Texte fourni.
————

Dans ces conditions, où trouver les ingénieurs dont l’industrie a besoin ? Les centaines de milliers de jeunes formés pour devenir des manageurs n’auront bientôt plus personne à manager. Pour justifier une explosion des frais de scolarité, les grandes écoles doivent vendre du rêve. Mais on ne peut bâtir l’avenir industriel à coups de soft skills [« compétences comportementales »] et de marketing.
La France sait encore former quelques ingénieurs d’un excellent niveau, mais elle ne sait plus les attirer vers l’industrie. Les meilleurs – 30 % à 50 % des polytechniciens, 43 % des centraliens, 40 % des diplômés de l’Ecole nationale des ponts et chaussées – s’orientent vers la finance ou le conseil, qui offrent des rémunérations nettement plus attractives, ou partent travailler à l’étranger dès la fin de leurs études. La suppression programmée des grands corps de l’Etat, qui compensaient des salaires moindres par plus de reconnaissance et une culture du service public, risque d’accélérer encore l’hémorragie.
Perte d’une culture scientifique
Plus imperceptible, la perte d’une culture scientifique et d’une compréhension de ce qu’est l’industrie constitue un barrage supplémentaire à la réindustrialisation du pays. Beaucoup de jeunes ne savent plus ce qu’est une usine, y compris les enfants des classes jadis ouvrières. La majorité sont devenus consommateurs de biens produits par d’autres sous des cieux lointains.
Développer une « start-up nation » est une idée forte du macronisme. Mais comment créer une nation de créateurs si plus personne ne sait produire ? Avant d’être un homme d’affaires, Elon Musk est avant tout un physicien et un ingénieur. Les discours passionnés sur l’entrepreneuriat oublient souvent une réalité essentielle : impossible d’innover sans d’abord savoir faire.
Pas d’industrie, non plus, sans techniciens et ouvriers qualifiés. La voie professionnelle, dans laquelle avaient investi la IVe République et de Gaulle pour la reconstruction du pays, traverse aujourd’hui une crise profonde. Au lycée professionnel, les filières industrielles attirent de moins en moins : 70 % des élèves s’entassent dans des formations tertiaires (secrétariat, vente…) aux débouchés très incertains. Faute de former ses propres techniciens, le plan France 2030 verra les processus de production et d’assemblage de nouveau délocalisés, limitant fortement son intérêt économique et social.

————

Matériel recueilli.

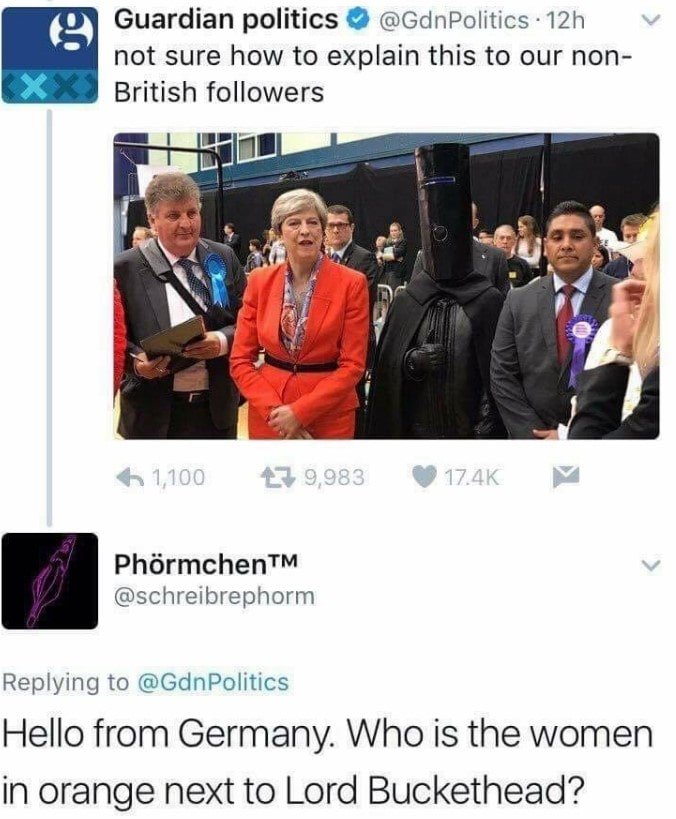676x819 pixels.
Task: Expand Guardian politics tweet options chevron
Action: tap(651, 21)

————

Tâches à réaliser.
a: D'après le texte fourni, quelle part des élèves du lycée professionnel se trouve dans des formations tertiaires ?
b: Recopiez le passage du texte fourni depuis « Dans ces conditions, où » jusqu'à « et de marketing. » inclus.

Réponses par tâche.
a: 70 % des élèves.

b:
Dans ces conditions, où trouver les ingénieurs dont l’industrie a besoin ? Les centaines de milliers de jeunes formés pour devenir des manageurs n’auront bientôt plus personne à manager. Pour justifier une explosion des frais de scolarité, les grandes écoles doivent vendre du rêve. Mais on ne peut bâtir l’avenir industriel à coups de soft skills [« compétences comportementales »] et de marketing.